Opportunity Recognition
The skill of noticing patterns, frustrations, inefficiencies, or emerging needs that others overlook — and interpreting them as potential ventures.
Innovation
Creating something new — or meaningfully improving what already exists — in a way that produces real value for customers or organizations.
Disruptive Innovation
A type of innovation that starts by serving overlooked or low-end segments, then improves until it overtakes mainstream incumbents.
Creativity
Generating original ideas, connections, or approaches that help reveal new possibilities for products, services, or business models.
Ideation
A deliberate process of producing and refining ideas before prematurely committing to a single solution.
Entrepreneurial Mindset
A set of attitudes characterized by initiative, resilience, experimentation, and the ability to make progress despite ambiguity and imperfect information.
Lean Startup
A practical approach that emphasizes testing assumptions through quick experiments before investing heavily in full product development.
Minimum Viable Product (MVP)
The simplest version of a product that allows you to learn what customers want — not through speculation, but through real behavior.
Value Proposition
A concise explanation of why a customer would choose your solution over the alternatives — what you uniquely help them achieve.
Value Creation
The activities, features, or capabilities that provide meaningful benefit to the customer.
Value Capture
How the venture converts the value it creates into revenue, margins, or long-term economic benefit.
Problem–Solution Fit
The point where the founder clearly understands the customer's pain point and has developed a solution that directly and obviously addresses that pain.
Risk Asymmetry
A situation where the upside potential is substantially larger than the downside — a hallmark of well-structured entrepreneurial bets.
Competitive Advantage
A unique capability or position that allows a venture to outperform rivals in a sustainable way — ideally in a manner that's hard to copy.
Business Opportunity vs. Idea
An idea is simply a concept; an opportunity exists only after verifying that customers care, the market is attractive, and the solution is viable.
Entrepreneurship vs. Small Business Ownership
Entrepreneurship focuses on scalable, repeatable growth; small business ownership focuses on locally serving consistent demand.

## [Data]
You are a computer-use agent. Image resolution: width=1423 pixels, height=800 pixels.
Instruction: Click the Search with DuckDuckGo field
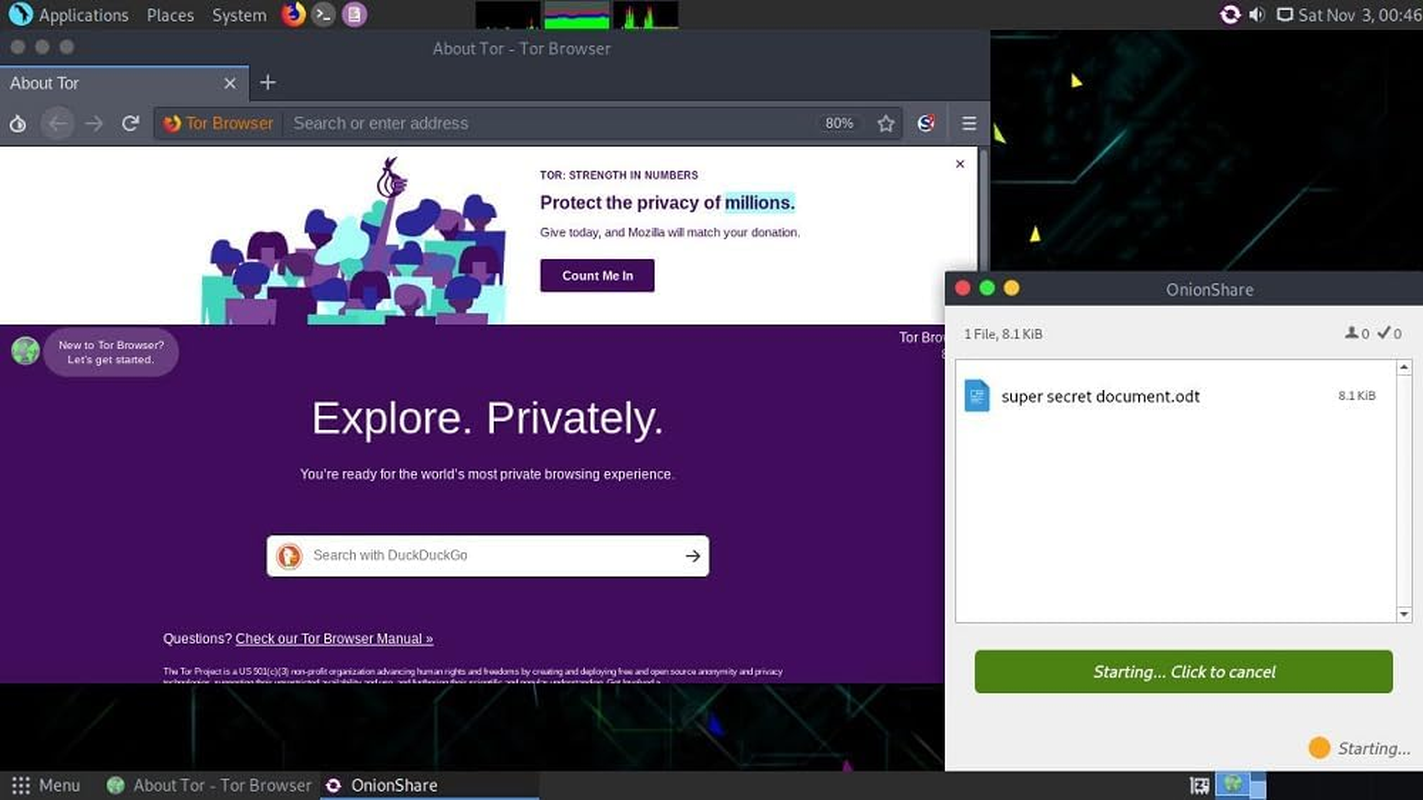tap(490, 556)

## [To do]
In the entrepreneurship glossary, which segments does disruptive innovation start by serving?

## [Output below]
Overlooked or low-end segments.